◆ Task prompt: Repeat word for word the part of the East Africa drought article below, starting with "The agency said" and going on through "dried-up water source.".

A global charity, Oxfam International, has launched a 9.5-million-British pound (about 15.2 million U.S. dollars) emergency appeal to reach 750,000 in need of food assistance, warning that drought has pushed millions of East Africans to severe hunger due to failed rains.
The agency said more than 23 million people are being pushed towards severe hunger and destitution across East Africa.
"This is the worst humanitarian crisis Oxfam has seen in East Africa for over ten years. Failed and unpredictable rains are ever more regular across East Africa as raining seasons shorten due to the growing influence of climate change,” Paul Smith Lomas, Oxfam's East Africa Director said.
He said droughts have increased from once a decade to every two or three years. In Wajir, northern Kenya, Oxfam said almost 200 dead animals were recently found around one dried-up water source.
“People are surviving on two liters of water a day in some places -- less water than a toilet flush. The conditions have never been so harsh or so inhospitable, and people desperately need our help to survive,” said Lomas.

◆ Material supplied:
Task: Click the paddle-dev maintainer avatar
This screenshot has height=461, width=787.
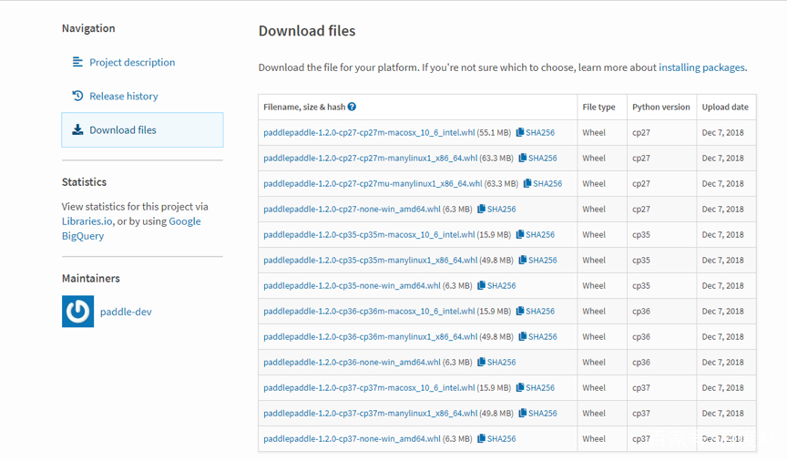Action: [x=77, y=312]
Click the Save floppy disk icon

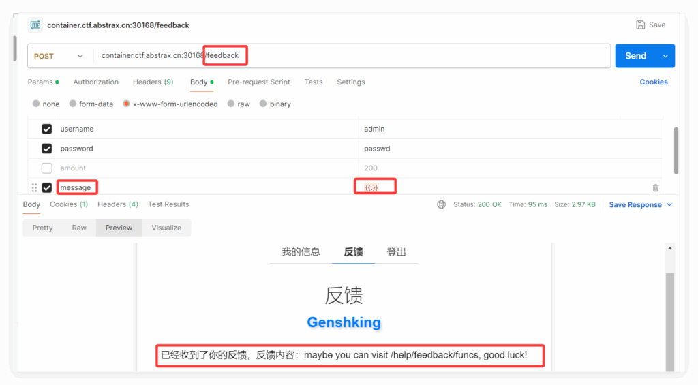tap(640, 25)
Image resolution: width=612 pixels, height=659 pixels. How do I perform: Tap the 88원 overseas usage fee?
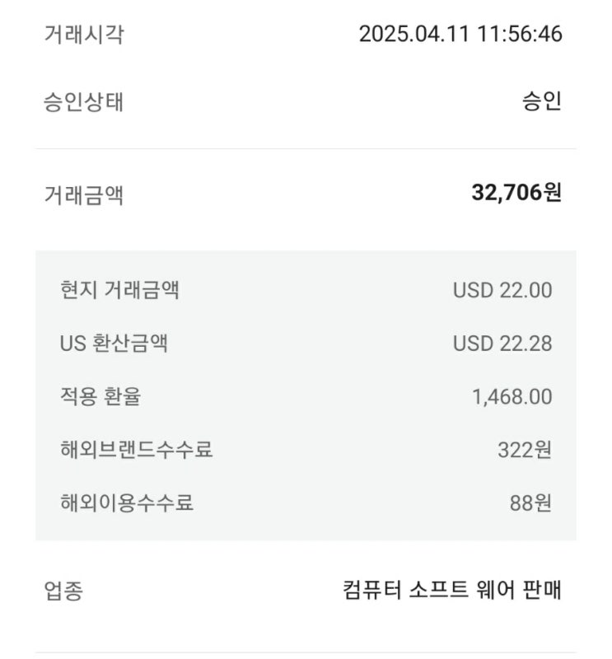pos(530,502)
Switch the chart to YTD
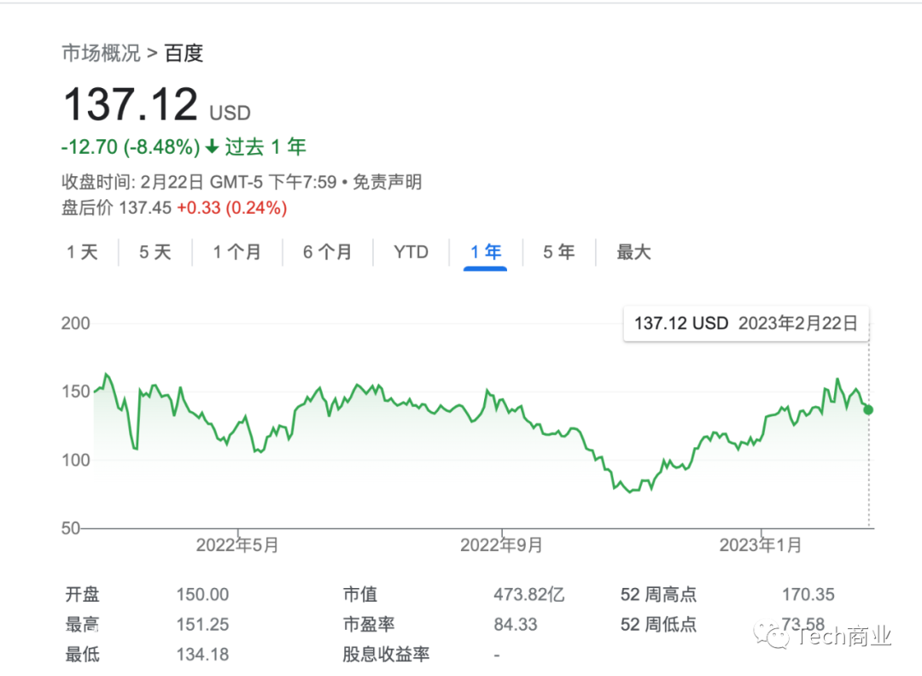The height and width of the screenshot is (676, 922). click(x=411, y=253)
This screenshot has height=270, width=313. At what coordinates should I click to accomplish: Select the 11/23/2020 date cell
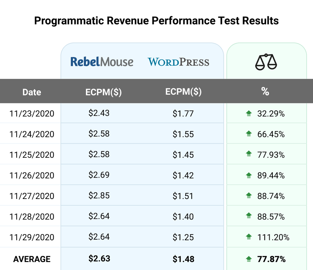point(32,114)
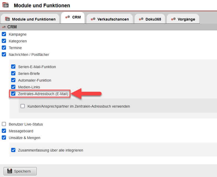
Task: Enable the Benutzer Live-Status checkbox
Action: tap(4, 124)
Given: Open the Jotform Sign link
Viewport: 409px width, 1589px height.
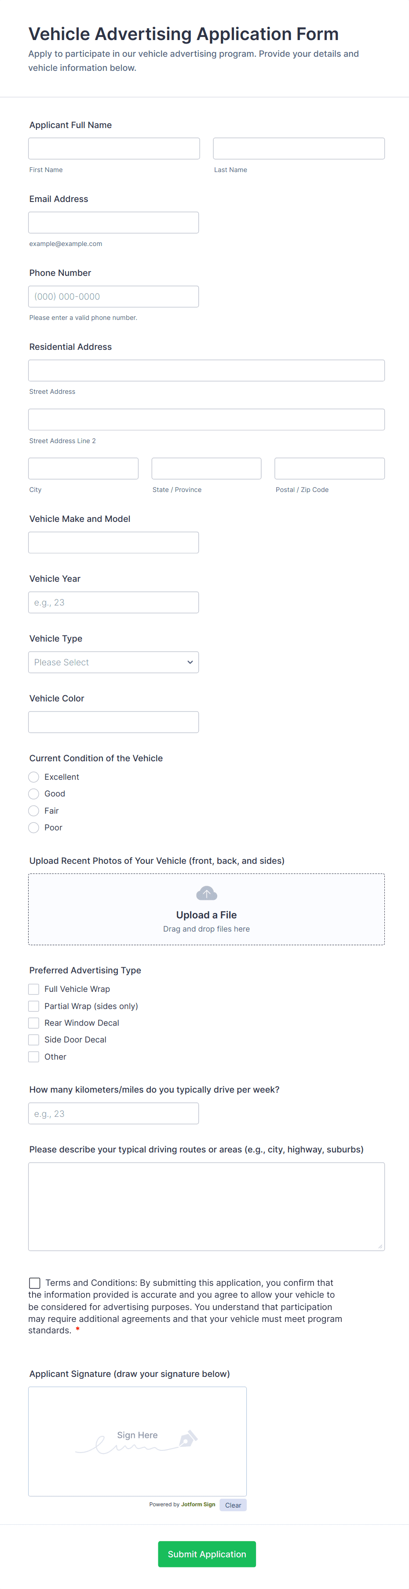Looking at the screenshot, I should tap(198, 1504).
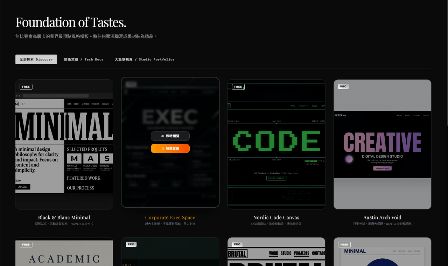Open the BRUTAL template thumbnail

[277, 252]
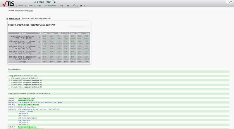The image size is (234, 129).
Task: Go to the subscription menu item
Action: [x=50, y=5]
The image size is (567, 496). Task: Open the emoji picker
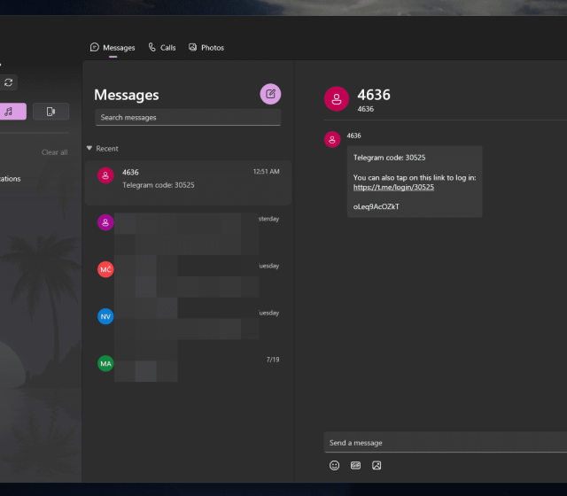pyautogui.click(x=334, y=465)
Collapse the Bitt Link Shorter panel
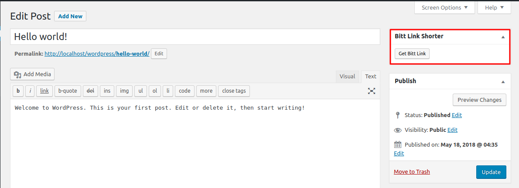 pos(503,37)
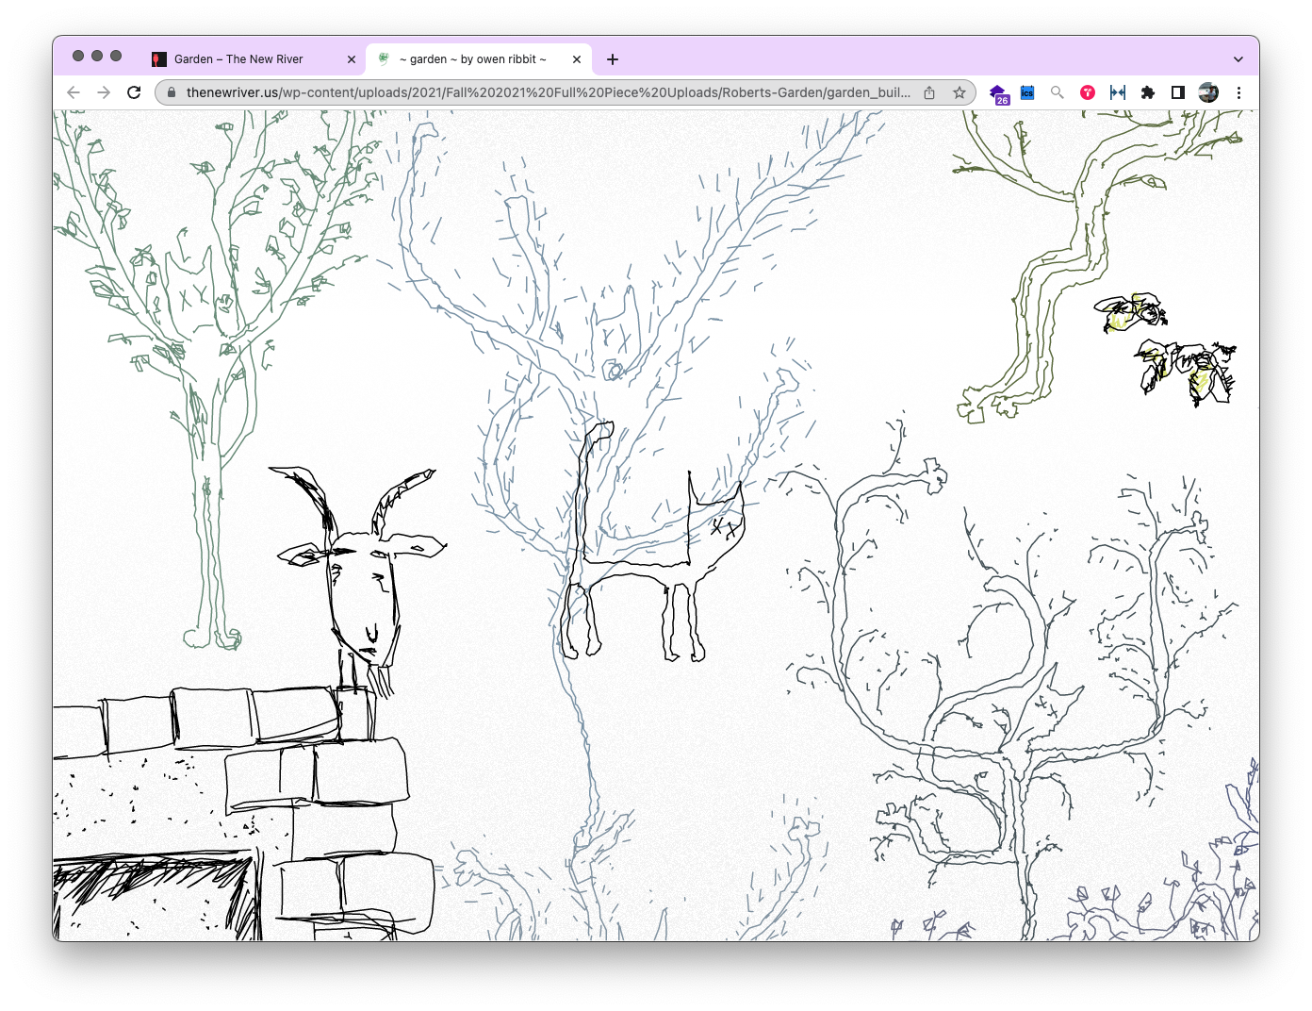Open the Chrome profile avatar
The width and height of the screenshot is (1312, 1011).
[1208, 92]
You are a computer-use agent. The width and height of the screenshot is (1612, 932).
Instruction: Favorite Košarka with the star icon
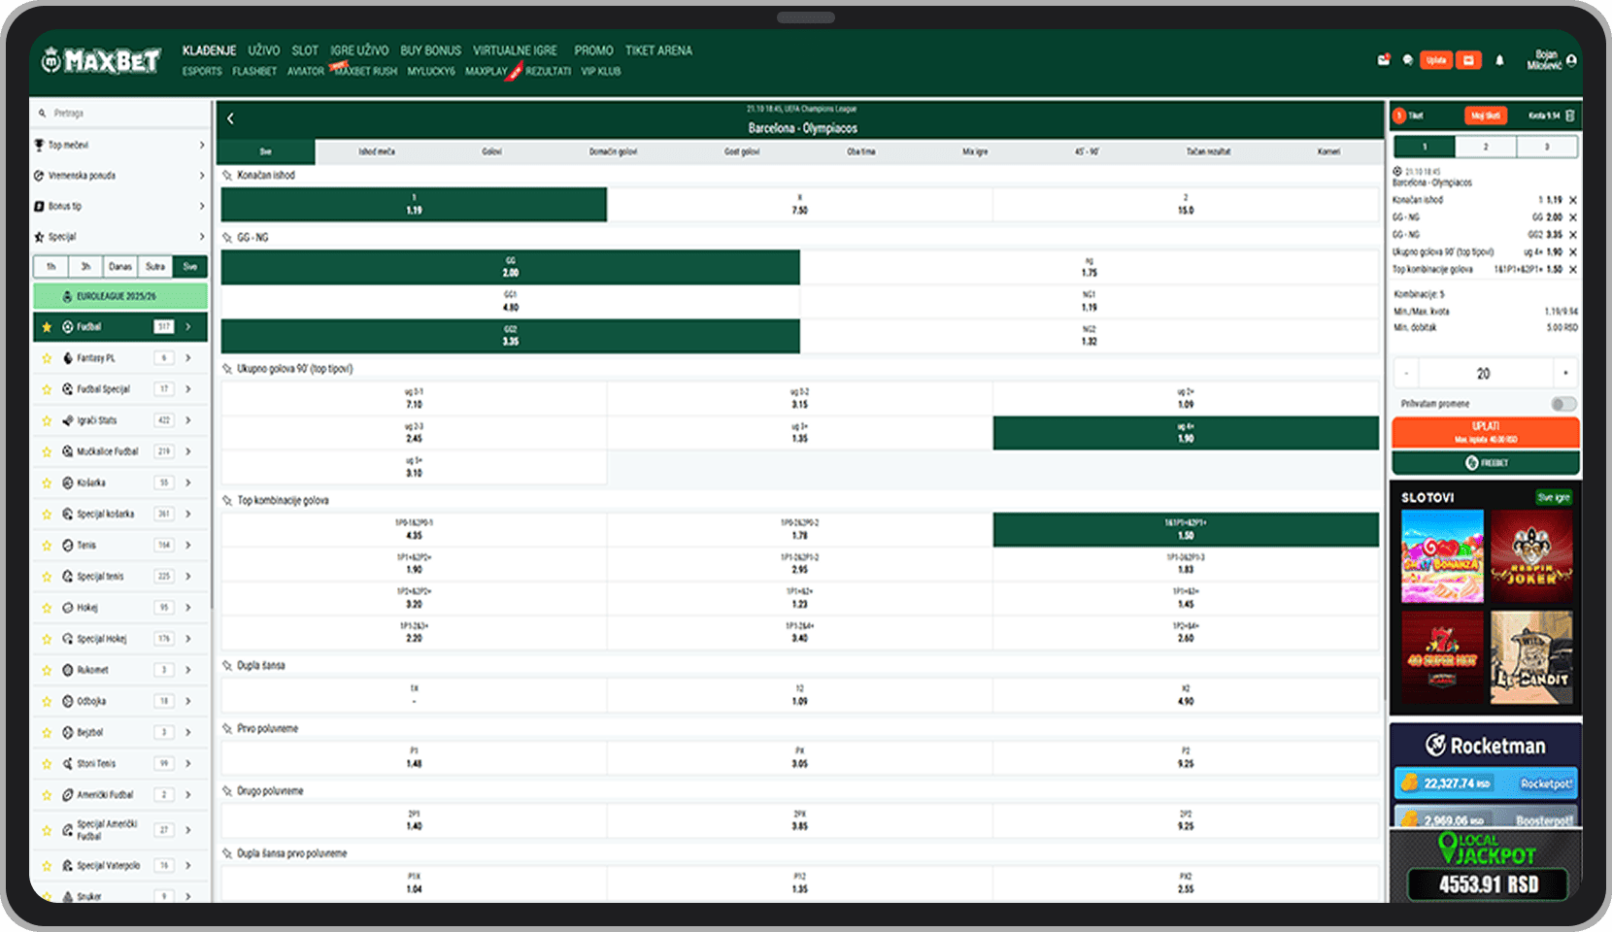[x=47, y=483]
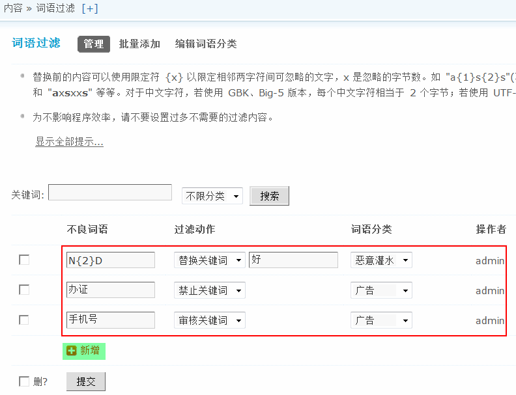516x395 pixels.
Task: Switch to the 编辑词语分类 tab
Action: [206, 44]
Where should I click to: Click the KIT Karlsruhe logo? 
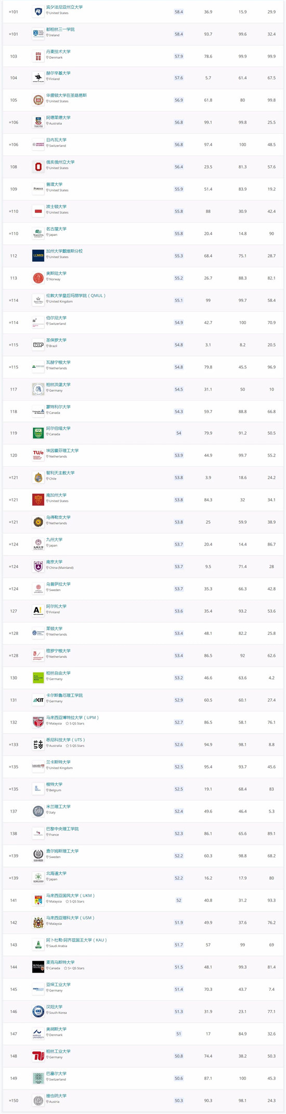point(38,700)
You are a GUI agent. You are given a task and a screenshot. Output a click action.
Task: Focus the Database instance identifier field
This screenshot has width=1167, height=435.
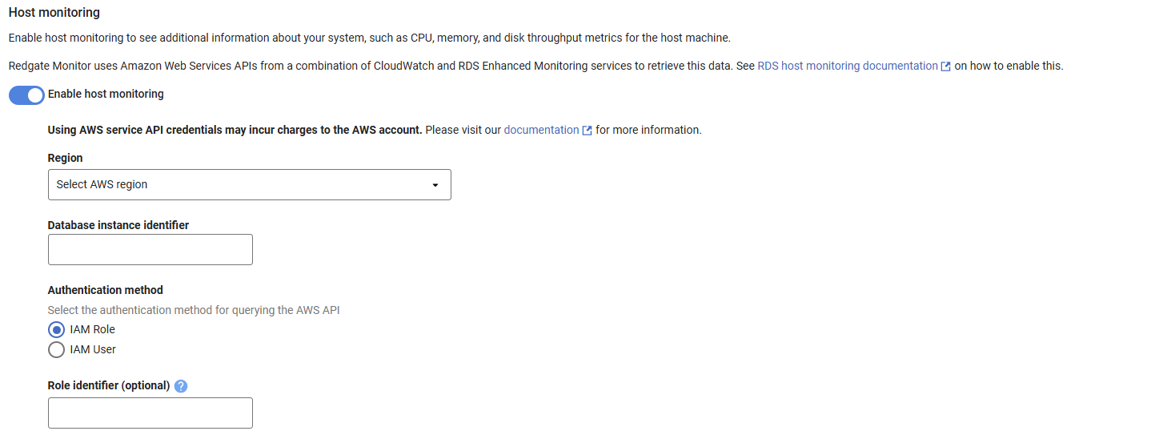(x=150, y=250)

◆ Task result:
The agency said more than 23 million people are being pushed towards severe hunger and destitution across East Africa.
"This is the worst humanitarian crisis Oxfam has seen in East Africa for over ten years. Failed and unpredictable rains are ever more regular across East Africa as raining seasons shorten due to the growing influence of climate change,” Paul Smith Lomas, Oxfam's East Africa Director said.
He said droughts have increased from once a decade to every two or three years. In Wajir, northern Kenya, Oxfam said almost 200 dead animals were recently found around one dried-up water source.